*REQUIRED ACTION:*
Your answer should be the lines below from the one with "kolovoz 2024 (42, 926)" to the one with "siječanj 2021 (42, 1288)", both included, given again exactly and with nothing added.

*DATA FOR THE TASK:*
========

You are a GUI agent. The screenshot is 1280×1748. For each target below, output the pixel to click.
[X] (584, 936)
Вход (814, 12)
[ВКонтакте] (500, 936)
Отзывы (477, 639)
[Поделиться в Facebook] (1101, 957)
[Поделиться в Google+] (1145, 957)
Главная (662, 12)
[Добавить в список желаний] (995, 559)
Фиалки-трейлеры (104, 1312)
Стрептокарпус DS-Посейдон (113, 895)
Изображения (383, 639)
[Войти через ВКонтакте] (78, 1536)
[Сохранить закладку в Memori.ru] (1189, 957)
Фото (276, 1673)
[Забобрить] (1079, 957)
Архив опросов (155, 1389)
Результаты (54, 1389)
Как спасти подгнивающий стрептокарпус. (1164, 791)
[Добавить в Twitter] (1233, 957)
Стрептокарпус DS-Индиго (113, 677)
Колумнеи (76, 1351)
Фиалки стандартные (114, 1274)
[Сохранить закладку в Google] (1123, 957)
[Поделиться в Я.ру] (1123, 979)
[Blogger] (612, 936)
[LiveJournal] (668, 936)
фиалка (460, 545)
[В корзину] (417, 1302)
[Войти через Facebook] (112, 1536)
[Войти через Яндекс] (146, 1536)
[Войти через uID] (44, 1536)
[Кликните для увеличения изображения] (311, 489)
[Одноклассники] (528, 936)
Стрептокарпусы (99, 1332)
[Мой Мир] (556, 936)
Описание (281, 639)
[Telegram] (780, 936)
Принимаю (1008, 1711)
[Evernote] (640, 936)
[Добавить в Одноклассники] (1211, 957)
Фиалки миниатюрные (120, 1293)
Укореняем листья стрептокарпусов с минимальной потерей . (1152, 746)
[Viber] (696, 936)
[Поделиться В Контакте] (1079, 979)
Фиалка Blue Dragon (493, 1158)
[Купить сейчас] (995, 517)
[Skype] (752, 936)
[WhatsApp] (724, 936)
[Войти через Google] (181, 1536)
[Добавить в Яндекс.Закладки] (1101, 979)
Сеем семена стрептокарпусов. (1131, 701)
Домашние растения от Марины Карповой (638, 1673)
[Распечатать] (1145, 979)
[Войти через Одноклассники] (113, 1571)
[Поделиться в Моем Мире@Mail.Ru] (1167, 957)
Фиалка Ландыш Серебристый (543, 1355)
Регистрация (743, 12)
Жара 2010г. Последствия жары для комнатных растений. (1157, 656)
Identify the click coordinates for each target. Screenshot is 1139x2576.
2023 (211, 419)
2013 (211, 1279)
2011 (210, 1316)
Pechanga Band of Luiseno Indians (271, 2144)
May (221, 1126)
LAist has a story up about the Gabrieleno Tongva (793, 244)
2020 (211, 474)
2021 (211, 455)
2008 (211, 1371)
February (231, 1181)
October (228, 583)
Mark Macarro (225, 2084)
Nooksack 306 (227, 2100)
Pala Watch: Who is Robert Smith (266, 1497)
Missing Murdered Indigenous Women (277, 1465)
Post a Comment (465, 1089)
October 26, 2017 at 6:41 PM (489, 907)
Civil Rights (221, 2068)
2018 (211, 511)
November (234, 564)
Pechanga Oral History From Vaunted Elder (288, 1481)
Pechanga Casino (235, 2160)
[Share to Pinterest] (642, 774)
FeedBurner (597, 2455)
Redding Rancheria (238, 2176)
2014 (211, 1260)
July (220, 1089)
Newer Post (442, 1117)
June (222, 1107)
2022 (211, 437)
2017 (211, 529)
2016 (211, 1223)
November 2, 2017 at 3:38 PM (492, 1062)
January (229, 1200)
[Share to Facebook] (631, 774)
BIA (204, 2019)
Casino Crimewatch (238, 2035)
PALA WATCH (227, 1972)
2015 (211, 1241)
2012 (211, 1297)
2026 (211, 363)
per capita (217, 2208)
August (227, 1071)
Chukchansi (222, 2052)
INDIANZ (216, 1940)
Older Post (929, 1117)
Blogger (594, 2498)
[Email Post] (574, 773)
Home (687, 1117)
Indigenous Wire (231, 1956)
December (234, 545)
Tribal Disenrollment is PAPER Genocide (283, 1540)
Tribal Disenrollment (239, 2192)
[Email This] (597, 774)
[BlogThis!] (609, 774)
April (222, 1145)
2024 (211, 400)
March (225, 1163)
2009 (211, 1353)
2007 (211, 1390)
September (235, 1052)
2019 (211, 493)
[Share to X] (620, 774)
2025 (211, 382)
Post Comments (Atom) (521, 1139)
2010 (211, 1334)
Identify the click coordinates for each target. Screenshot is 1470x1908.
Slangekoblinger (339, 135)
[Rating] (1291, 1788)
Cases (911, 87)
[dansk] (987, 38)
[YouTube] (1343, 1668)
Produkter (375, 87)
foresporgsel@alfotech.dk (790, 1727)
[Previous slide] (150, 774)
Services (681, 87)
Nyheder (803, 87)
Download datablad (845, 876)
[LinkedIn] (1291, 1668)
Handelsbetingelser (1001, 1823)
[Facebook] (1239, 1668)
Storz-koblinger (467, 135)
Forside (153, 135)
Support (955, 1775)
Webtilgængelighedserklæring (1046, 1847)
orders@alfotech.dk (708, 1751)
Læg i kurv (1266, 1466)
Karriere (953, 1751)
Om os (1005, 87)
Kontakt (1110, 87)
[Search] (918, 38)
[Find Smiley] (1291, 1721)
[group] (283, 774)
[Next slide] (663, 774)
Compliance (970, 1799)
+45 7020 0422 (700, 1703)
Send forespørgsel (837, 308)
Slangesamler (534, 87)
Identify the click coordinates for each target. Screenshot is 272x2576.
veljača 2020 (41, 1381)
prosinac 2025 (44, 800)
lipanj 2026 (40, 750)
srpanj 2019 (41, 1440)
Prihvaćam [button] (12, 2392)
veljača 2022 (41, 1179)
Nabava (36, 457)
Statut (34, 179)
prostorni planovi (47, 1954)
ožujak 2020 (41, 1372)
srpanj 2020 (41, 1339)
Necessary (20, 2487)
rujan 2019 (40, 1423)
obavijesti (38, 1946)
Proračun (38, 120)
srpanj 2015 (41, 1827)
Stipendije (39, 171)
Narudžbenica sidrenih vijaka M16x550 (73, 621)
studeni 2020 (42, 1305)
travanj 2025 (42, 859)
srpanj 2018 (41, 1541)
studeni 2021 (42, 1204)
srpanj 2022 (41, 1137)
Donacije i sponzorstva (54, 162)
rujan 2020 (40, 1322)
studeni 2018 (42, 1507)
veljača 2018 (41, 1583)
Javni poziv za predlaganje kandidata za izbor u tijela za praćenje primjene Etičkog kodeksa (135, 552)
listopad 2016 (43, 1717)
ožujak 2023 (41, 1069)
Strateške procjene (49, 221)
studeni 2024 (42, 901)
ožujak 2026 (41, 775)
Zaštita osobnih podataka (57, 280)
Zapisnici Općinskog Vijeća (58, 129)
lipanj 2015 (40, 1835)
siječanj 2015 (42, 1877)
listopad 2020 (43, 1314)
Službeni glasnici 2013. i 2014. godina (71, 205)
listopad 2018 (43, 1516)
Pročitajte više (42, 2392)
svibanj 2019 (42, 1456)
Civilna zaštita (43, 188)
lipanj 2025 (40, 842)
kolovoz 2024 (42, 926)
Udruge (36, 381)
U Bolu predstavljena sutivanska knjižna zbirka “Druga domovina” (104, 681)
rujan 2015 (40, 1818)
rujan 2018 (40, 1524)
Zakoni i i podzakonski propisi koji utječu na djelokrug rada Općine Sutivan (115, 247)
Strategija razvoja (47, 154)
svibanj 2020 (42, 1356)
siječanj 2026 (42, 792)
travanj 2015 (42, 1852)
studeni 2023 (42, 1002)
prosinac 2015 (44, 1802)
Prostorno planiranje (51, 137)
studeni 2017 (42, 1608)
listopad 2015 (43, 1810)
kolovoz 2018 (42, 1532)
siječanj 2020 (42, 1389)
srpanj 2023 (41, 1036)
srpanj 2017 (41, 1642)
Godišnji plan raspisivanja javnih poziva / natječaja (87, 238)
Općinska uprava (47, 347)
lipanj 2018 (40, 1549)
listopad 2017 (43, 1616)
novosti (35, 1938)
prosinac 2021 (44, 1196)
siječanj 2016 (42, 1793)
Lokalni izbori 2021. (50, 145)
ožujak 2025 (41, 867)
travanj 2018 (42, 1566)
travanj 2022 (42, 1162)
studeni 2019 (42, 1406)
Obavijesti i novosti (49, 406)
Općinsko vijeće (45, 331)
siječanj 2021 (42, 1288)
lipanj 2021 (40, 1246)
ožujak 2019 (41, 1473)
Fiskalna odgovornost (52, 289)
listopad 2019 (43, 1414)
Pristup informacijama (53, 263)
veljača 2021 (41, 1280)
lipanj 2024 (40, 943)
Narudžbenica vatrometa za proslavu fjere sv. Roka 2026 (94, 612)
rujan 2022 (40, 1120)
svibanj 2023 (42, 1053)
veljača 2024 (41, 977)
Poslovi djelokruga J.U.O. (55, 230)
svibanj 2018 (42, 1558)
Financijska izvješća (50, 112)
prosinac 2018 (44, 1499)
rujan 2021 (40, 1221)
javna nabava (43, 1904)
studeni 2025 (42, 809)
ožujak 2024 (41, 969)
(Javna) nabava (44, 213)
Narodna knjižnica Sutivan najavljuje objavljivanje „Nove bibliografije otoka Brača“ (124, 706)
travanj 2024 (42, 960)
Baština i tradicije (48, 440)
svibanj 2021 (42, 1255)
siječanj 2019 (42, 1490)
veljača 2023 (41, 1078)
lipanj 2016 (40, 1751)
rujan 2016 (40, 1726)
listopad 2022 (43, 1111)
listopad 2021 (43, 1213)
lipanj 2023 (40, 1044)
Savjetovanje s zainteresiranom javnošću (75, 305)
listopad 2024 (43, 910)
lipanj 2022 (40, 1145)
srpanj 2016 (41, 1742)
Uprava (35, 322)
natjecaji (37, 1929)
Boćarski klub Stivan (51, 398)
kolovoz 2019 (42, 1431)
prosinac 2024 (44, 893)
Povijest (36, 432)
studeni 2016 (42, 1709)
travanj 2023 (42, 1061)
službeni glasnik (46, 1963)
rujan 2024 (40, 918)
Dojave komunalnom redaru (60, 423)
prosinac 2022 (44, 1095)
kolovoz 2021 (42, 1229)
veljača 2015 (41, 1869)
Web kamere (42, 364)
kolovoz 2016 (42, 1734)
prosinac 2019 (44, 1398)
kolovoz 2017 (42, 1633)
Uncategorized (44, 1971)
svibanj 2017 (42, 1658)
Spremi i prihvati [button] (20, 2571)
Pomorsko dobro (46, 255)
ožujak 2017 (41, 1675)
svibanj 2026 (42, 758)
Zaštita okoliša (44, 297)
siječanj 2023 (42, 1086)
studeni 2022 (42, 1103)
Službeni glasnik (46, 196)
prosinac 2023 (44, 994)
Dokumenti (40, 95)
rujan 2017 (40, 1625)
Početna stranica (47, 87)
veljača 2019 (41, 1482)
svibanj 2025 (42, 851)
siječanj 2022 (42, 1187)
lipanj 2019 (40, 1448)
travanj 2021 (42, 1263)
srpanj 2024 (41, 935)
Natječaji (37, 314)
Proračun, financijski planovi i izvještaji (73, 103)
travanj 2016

========

*REPLY TO THE TASK:*
kolovoz 2024 (42, 926)
Udruge (36, 381)
U Bolu predstavljena sutivanska knjižna zbirka “Druga domovina” (104, 681)
rujan 2015 (40, 1818)
rujan 2018 (40, 1524)
Zakoni i i podzakonski propisi koji utječu na djelokrug rada Općine Sutivan (115, 247)
Strategija razvoja (47, 154)
svibanj 2020 (42, 1356)
siječanj 2026 (42, 792)
travanj 2015 (42, 1852)
studeni 2023 (42, 1002)
prosinac 2015 (44, 1802)
Prostorno planiranje (51, 137)
studeni 2017 (42, 1608)
listopad 2015 (43, 1810)
kolovoz 2018 (42, 1532)
siječanj 2020 (42, 1389)
srpanj 2023 (41, 1036)
srpanj 2017 (41, 1642)
Godišnji plan raspisivanja javnih poziva / natječaja (87, 238)
Općinska uprava (47, 347)
lipanj 2018 (40, 1549)
listopad 2017 (43, 1616)
novosti (35, 1938)
prosinac 2021 (44, 1196)
siječanj 2016 (42, 1793)
Lokalni izbori 2021. (50, 145)
ožujak 2025 (41, 867)
travanj 2018 (42, 1566)
travanj 2022 (42, 1162)
studeni 2019 (42, 1406)
Obavijesti i novosti (49, 406)
Općinsko vijeće (45, 331)
siječanj 2021 (42, 1288)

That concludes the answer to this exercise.